Introduction To Catalan: A Beginner's Guide
- Mille Larsen •6 mins read
If you imagine a triangle, with Spanish, French, and Italian on the three points, Catalan would be the center of the triangle. That's the description that was given to me by Benny. And from what I've seen, I can't think of a better way of describing it.
I've always thought of Catalan as a dialect of Spanish. In fact, I've often heard those two names together in one phrase: Catalan Spanish. So having never had a reason to go to the region or learn anything about it, I never realized that Catalonia is really an autonomous nation within Spain, and Catalan is her language.
Of course that all changed when, on a whim, I decided last week to book a week in Barcelona for the end of this month. Since that decision, I've learned that Barcelona is the capital of Catalonia, and that both Catalan and Spanish are spoken there as official languages. And I suppose this means it's time for a language profile on Catalan!
The Catalan alphabet consists of 27 letters: all the same 26 letters of the English alphabet, with the addition of ç. The pronunciations of those letters are all pretty similar to Spanish as spoken in Argentina or Spain, with a bit of an Italian twist thrown in.
B and V are roughly equivalent, both producing a sound that falls roughly half-way between their English counterparts.
C is soft, like an English S when preceding an E or I, but is hard like a K all other times.
Ç is always soft, but usually only seen in places where a regular C would have been hard.
D is like a normal English D, except between vowels, when it sounds more TH, or at the end of a word, when it sounds like a T.
G is like an English G, unless it precedes an E or I, when it sounds more like an English J.
H is silent.
QU makes the hard K sound in places where a C would have turned soft, but at all other times it makes the QU sound like in English.
R is rolled heavily at the beginning of a word or when doubled up, is lightly rolled (flapped) in the middle of a word, and at the end of a word (following a vowel) it is not pronounced at all.
S is a soft S most of the time, but sounds more like an English Z when between vowels.
X is usually pronounced like SH, except in the combination ex- where it is pronounced like GZ, and in other cases where it is pronounced like KS.
That's an interesting bunch of sounds!
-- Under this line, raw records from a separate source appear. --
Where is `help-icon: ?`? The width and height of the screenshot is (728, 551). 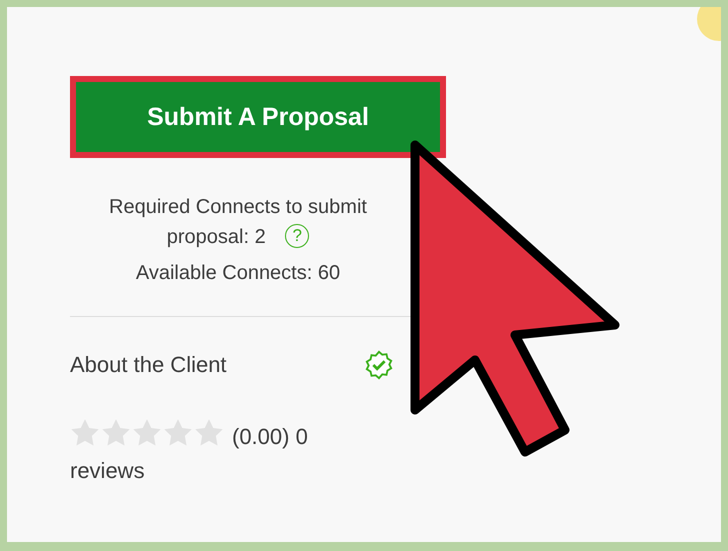
help-icon: ? is located at coordinates (298, 236).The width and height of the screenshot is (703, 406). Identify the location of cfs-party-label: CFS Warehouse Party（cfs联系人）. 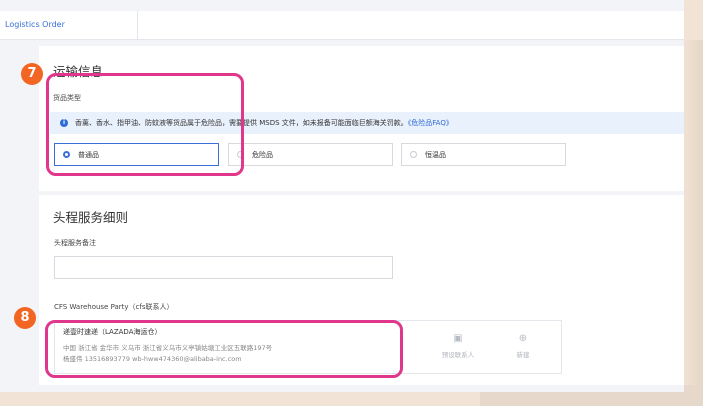
(114, 307).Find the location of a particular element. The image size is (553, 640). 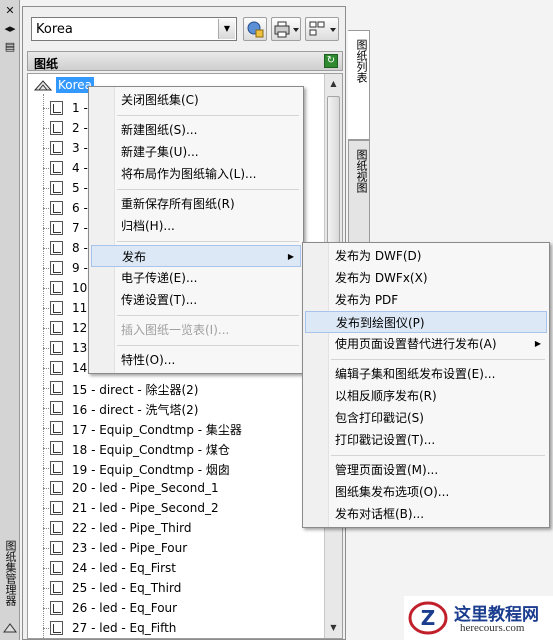

sheet-label: 22 - led - Pipe_Third is located at coordinates (132, 528).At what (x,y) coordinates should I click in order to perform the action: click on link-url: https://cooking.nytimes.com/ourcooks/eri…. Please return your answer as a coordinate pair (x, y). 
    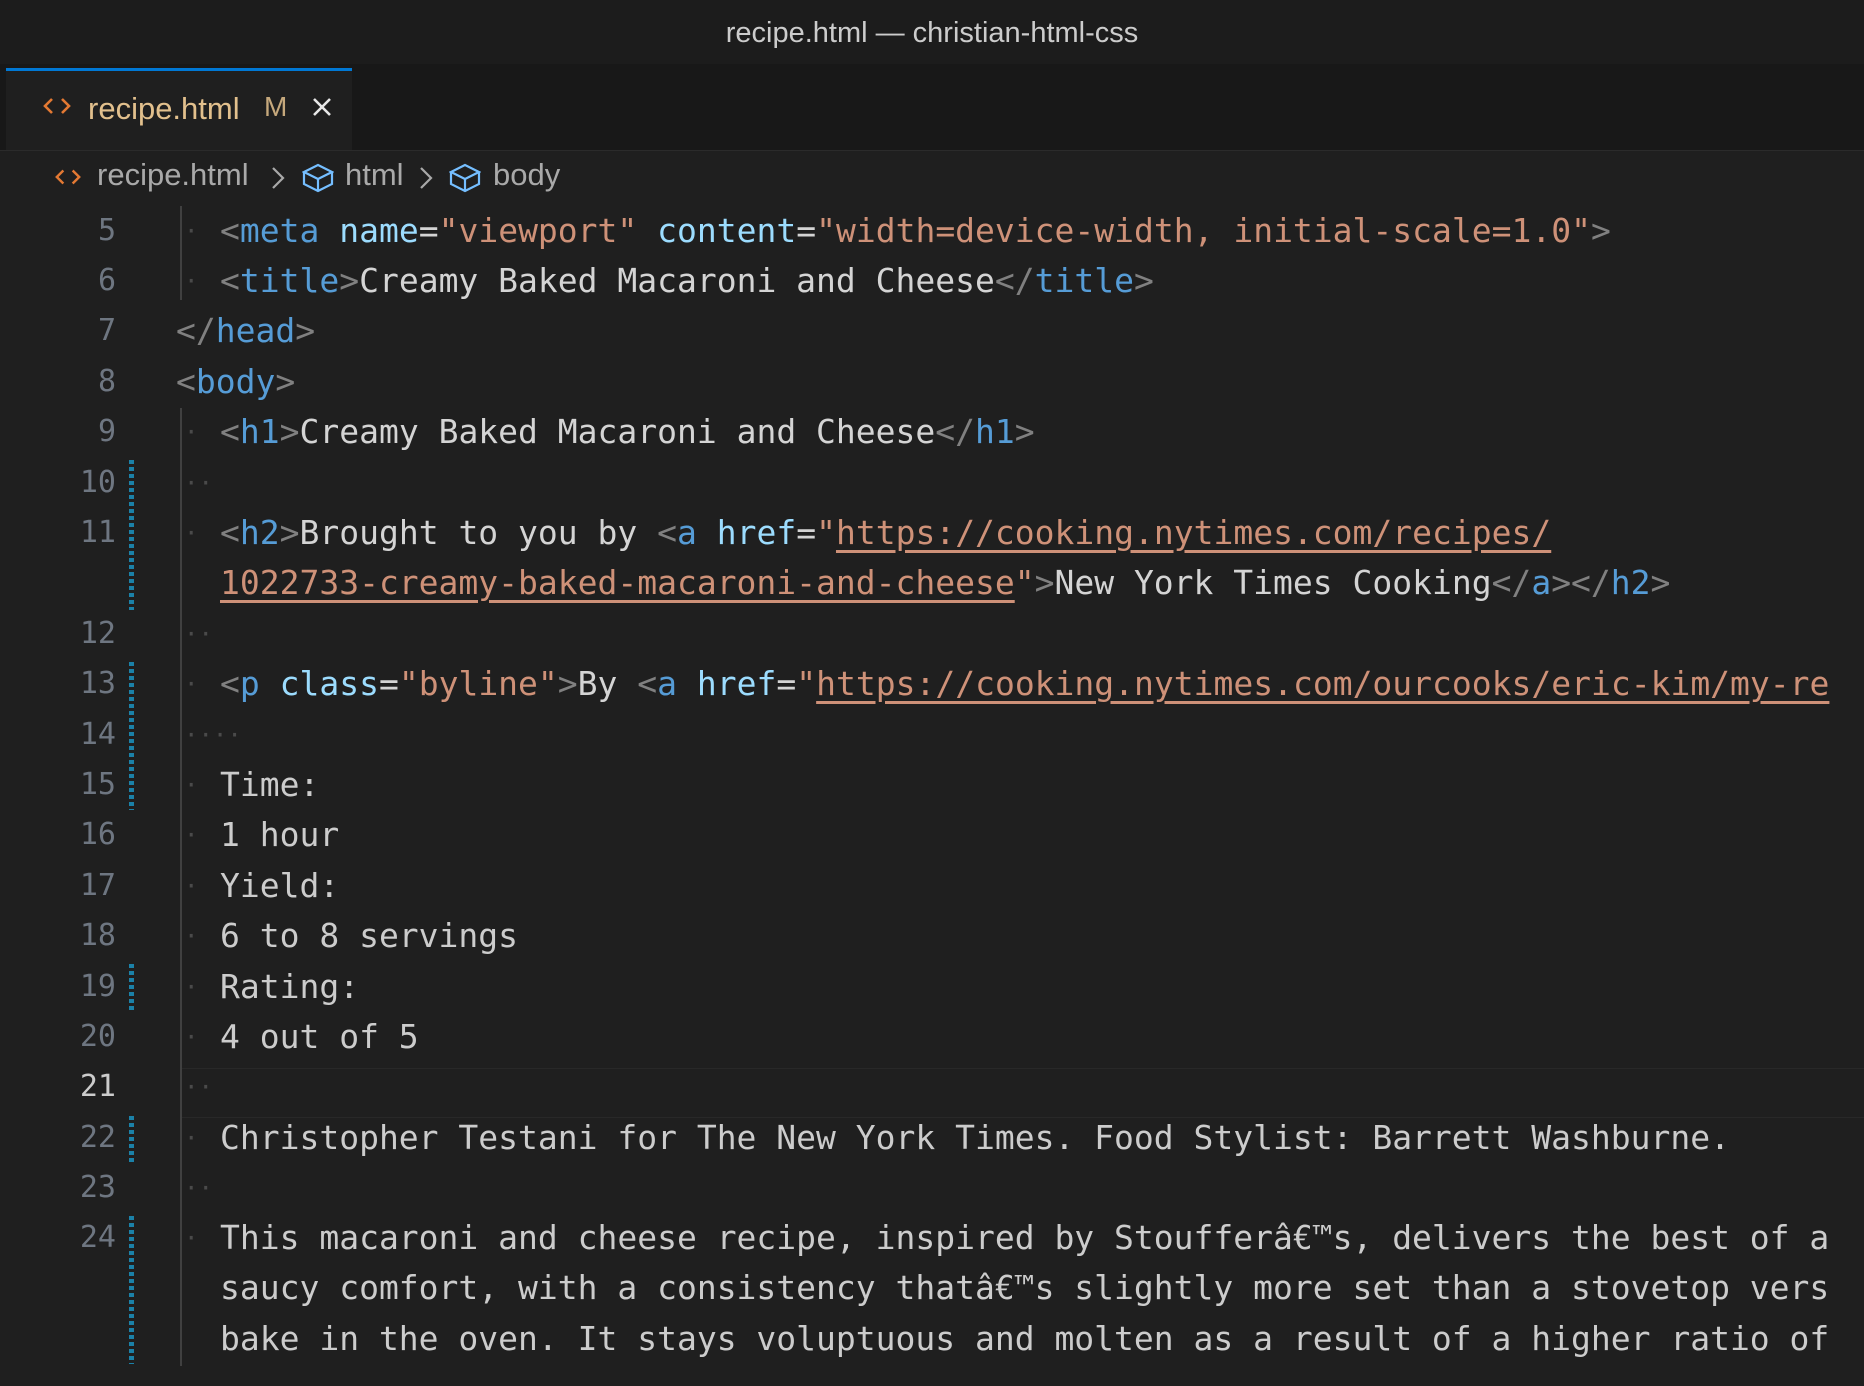
    Looking at the image, I should click on (1322, 684).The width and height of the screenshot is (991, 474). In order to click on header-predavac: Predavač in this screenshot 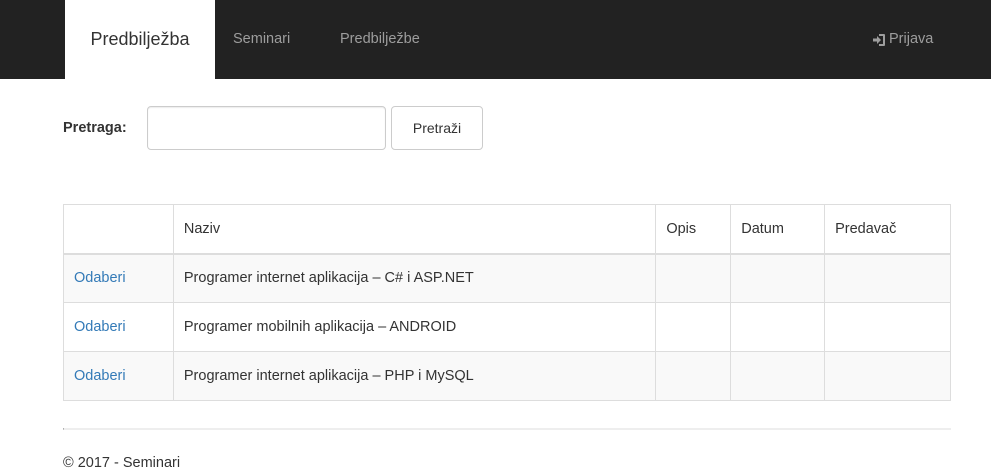, I will do `click(888, 230)`.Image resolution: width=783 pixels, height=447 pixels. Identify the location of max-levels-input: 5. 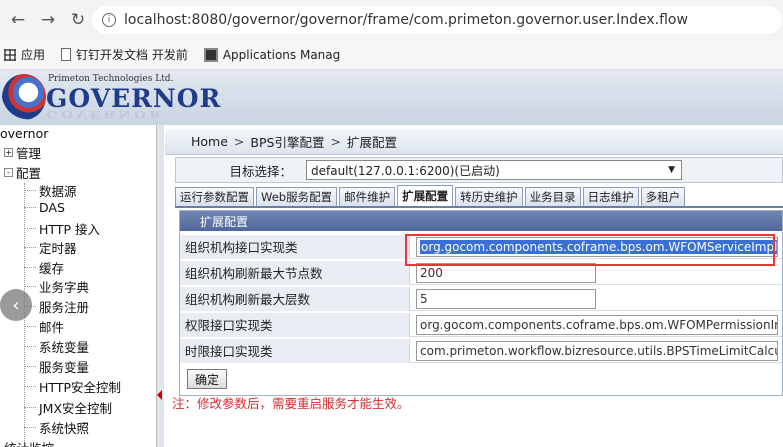
(506, 298).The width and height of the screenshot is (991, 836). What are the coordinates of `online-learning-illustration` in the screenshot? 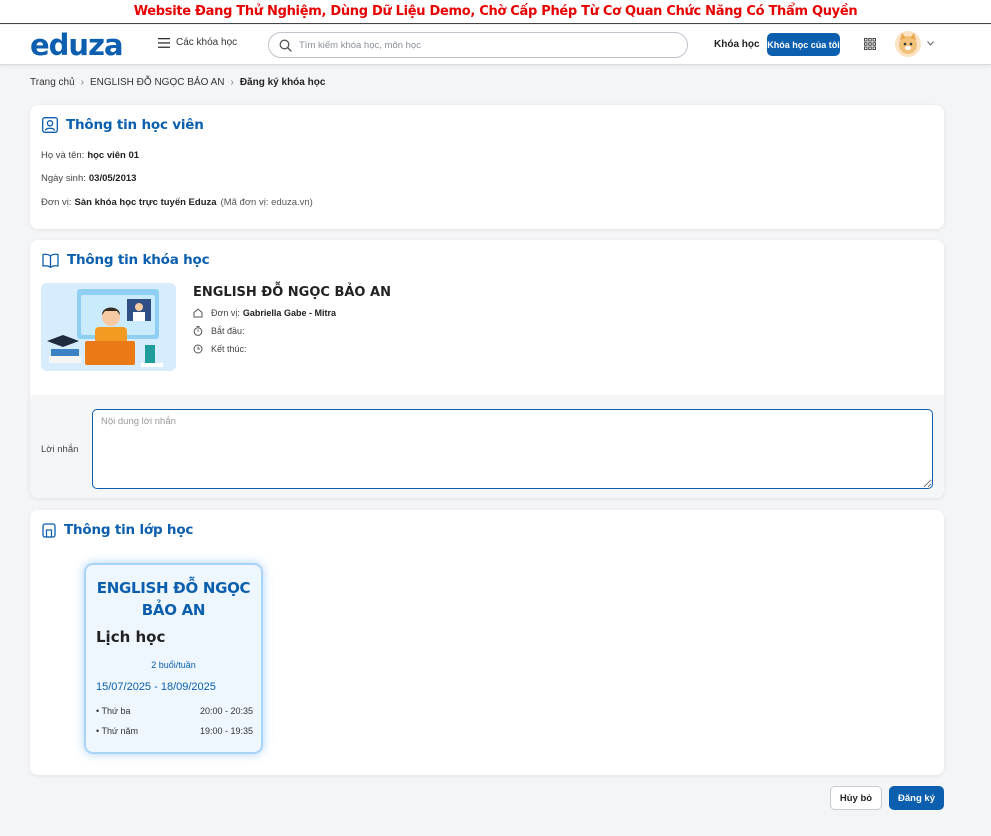 It's located at (108, 327).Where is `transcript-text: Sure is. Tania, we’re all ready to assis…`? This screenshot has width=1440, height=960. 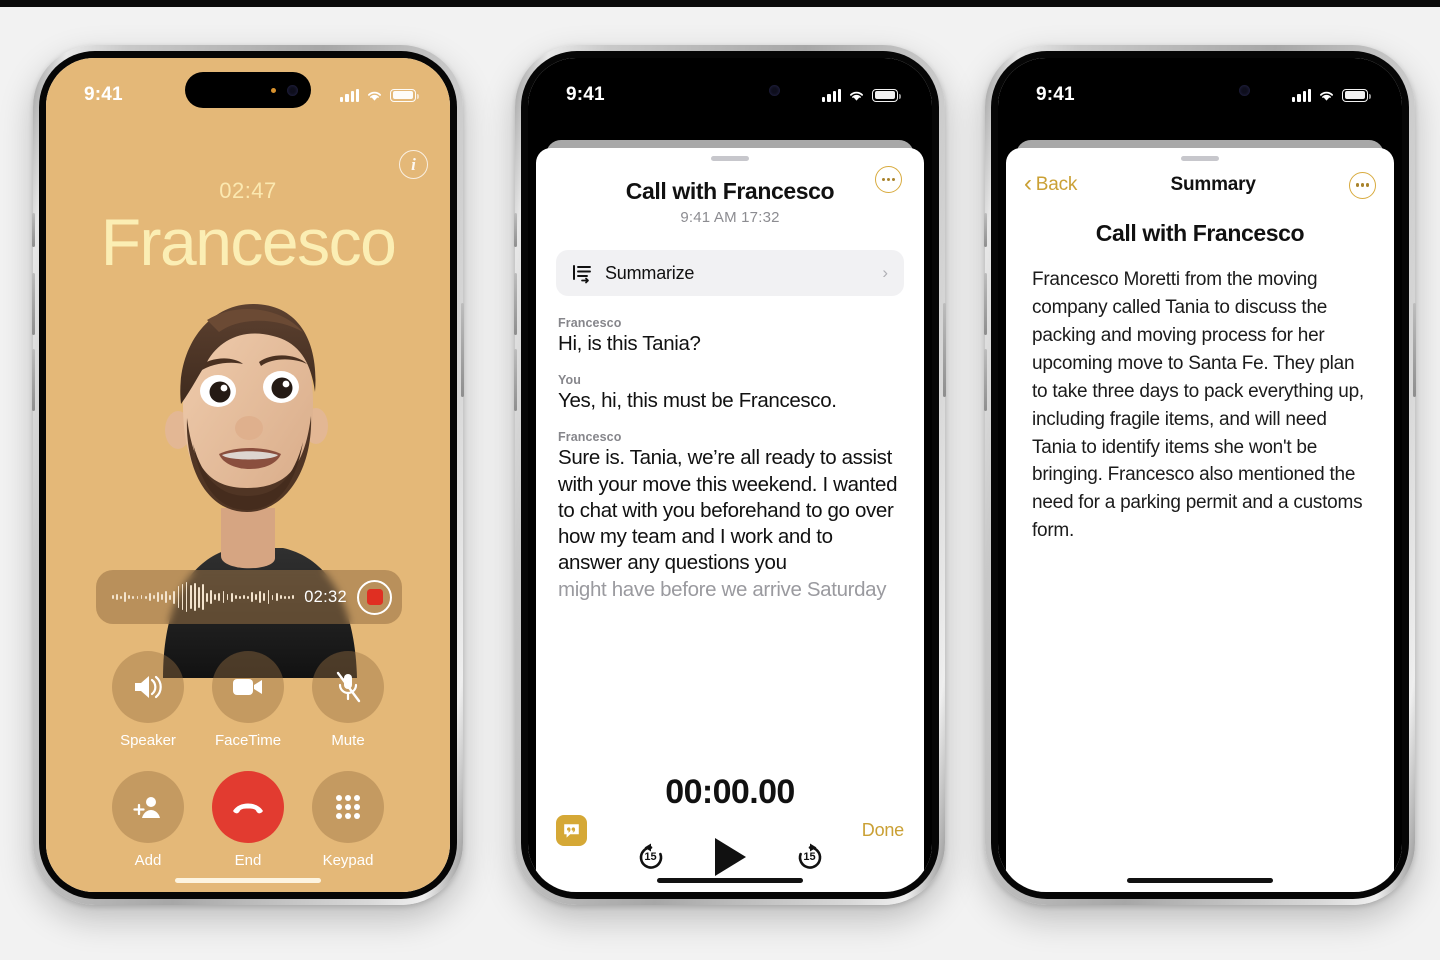 transcript-text: Sure is. Tania, we’re all ready to assis… is located at coordinates (728, 510). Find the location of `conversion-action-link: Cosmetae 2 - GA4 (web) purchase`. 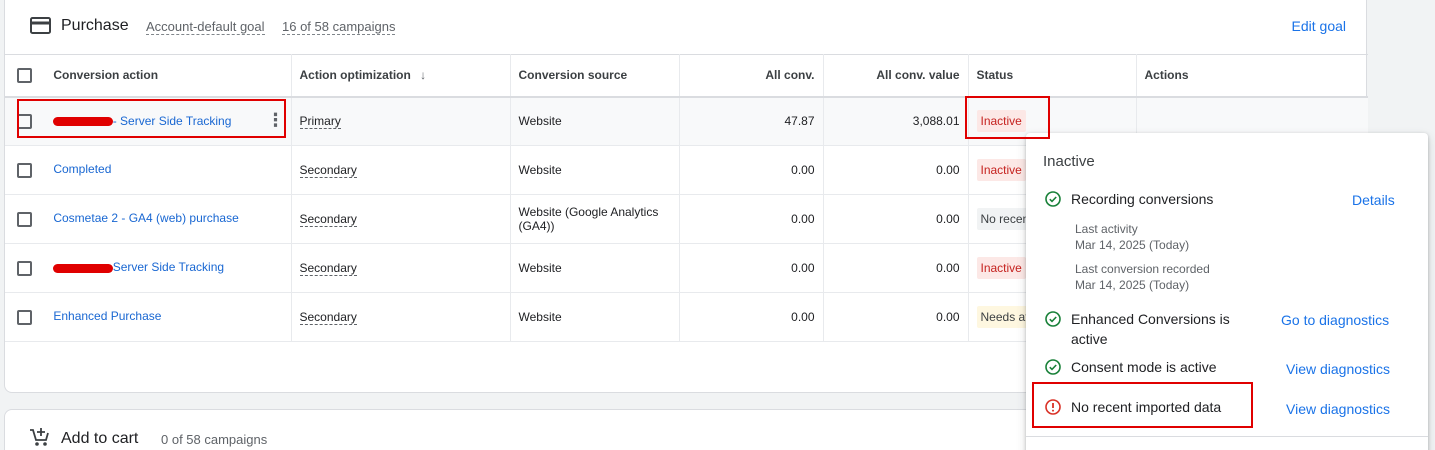

conversion-action-link: Cosmetae 2 - GA4 (web) purchase is located at coordinates (146, 218).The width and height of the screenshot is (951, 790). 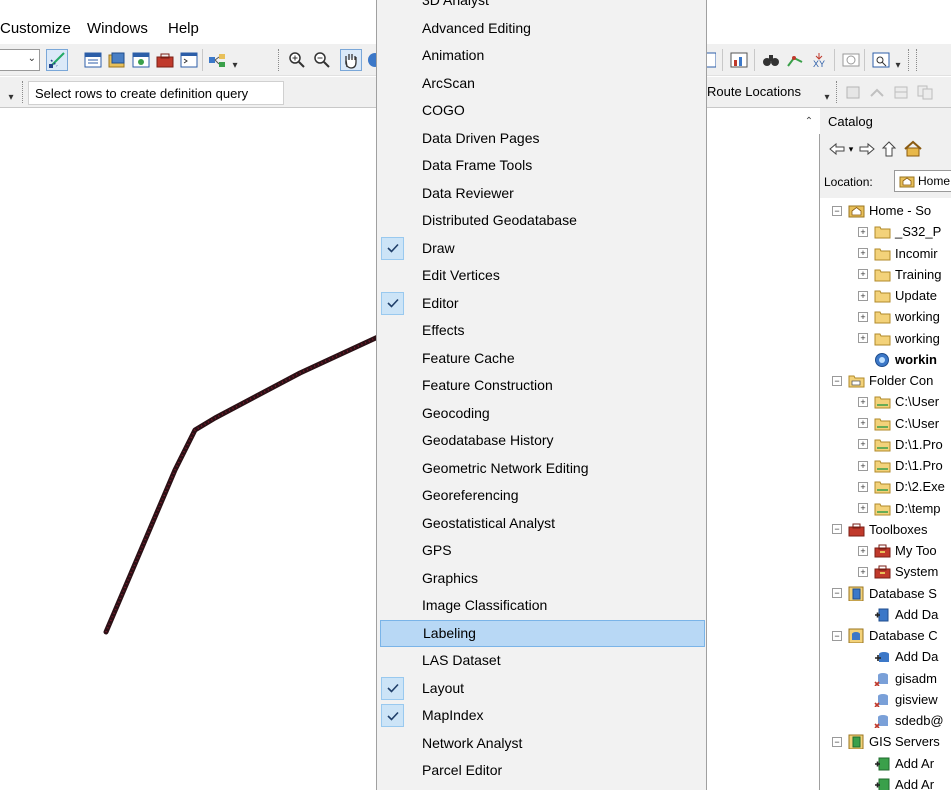 What do you see at coordinates (141, 60) in the screenshot?
I see `search-window-button` at bounding box center [141, 60]. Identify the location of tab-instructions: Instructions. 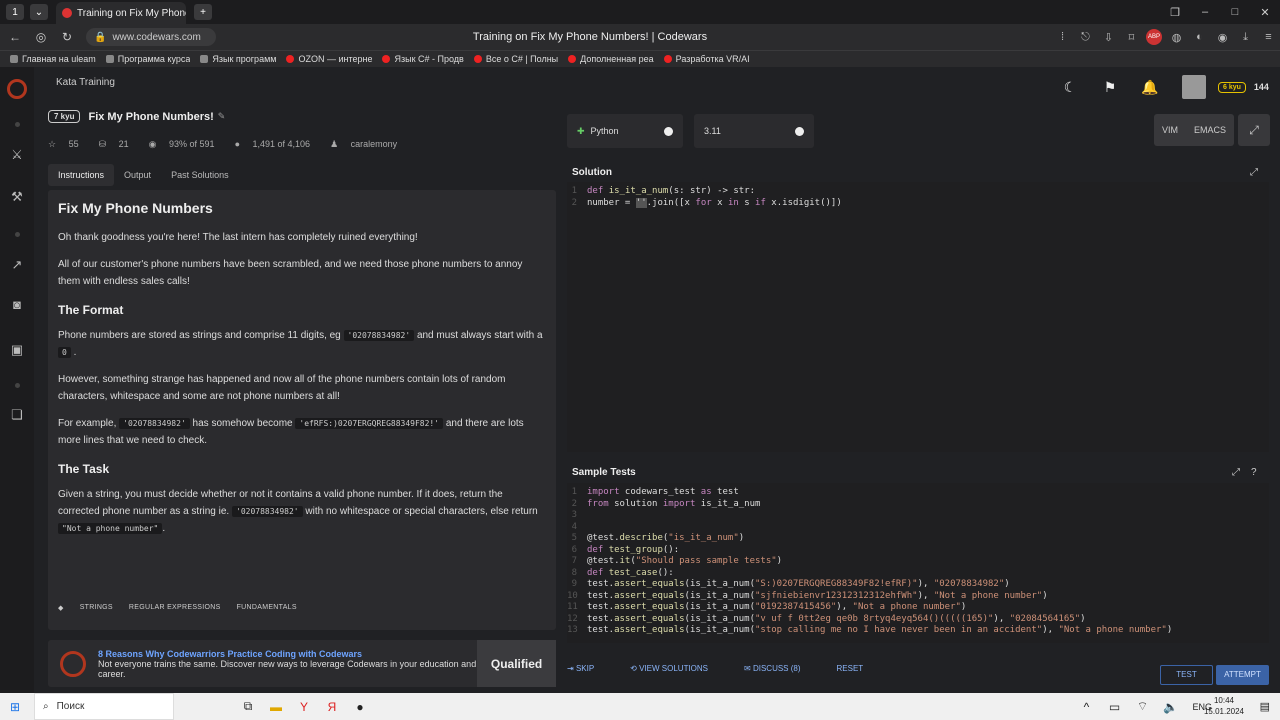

It's already easy to start to see Catalan as the center of that Spanish-French-Italian pyramid.
Stress works just like in Spanish, falling on the penultimate syllable in words ending in a vowel or a vowel+s, -en, and -in. In all other cases, it falls on the last syllable, unless there is an accent mark, in which case the stress is on the marked syllable.
Typical of any descendant of Vulgar Latin, nouns have two genders: masculine and feminine. There is no declension. Plurals are formed by adding an s to the end.
Nouns are usually preceded by an article, which can be either definite (el/la) or indefinite (un/una), singular or plural (els/les), and must match the gender of the noun it describes. There is also a special article (en/na) only for use with names.
Adjectives also have gender, which must match the noun they describe. Masculine adjectives generally end in a consant, and their feminine counterparts typically just add -a at the end.
Verbs are conjucated across more than a dozen verb tenses which are all very similar to those used in Spanish, French, or Italian, with one peculiar addition: the periphrastic simple preterite, which uses a conjugated auxiliary verb plus the infinitive to form a simple past. It's kind of like Italian's passato prossimo, but even easier because you don't have to learn the participle!
Infinitives end in -ar, -er, and -ir, and occasionally -re. Favored verb endings are:
Instead of a T-V distinction, Catalan uses the address vostè similar to the Spanish Usted.
Just based on my initial research of Catalan, I find it rather interesting. The pronunciation and grammar is similar enough to Spanish to be easy, but has enough of the panache of French and Italian to make it ineresting. And there are a few details that make pronunciation a bit more comfortable to a native English-speaker's tongue. I wouldn't mind taking the time to learn to speak Catalan. I can't imagine that it would be particularly difficult, and I think it would be fun.
For a language with only about 10 million speakers in the world, there are surprisingly many resources online for both learning and using the language — much more, on first look, than Esperanto, in spite of really only being used in the Catalonia region. (No doubt this is due to the fact that Barcelona is an incredibly popular tourism destination, whereas Esperanto-land doesn't even exist!)
Similar to Esperanto, Catalan combines (though perhaps not by design) interesting features of several languages. It would be an excellent gateway to learning French, Spanish, Italian, and/or Portuguese. And more importantly, unlike Esperanto, Catalan has a native land — somewhere in the world where you can go to actually use it... and it doesn't hurt when that place happens to include beautiful Barcelona!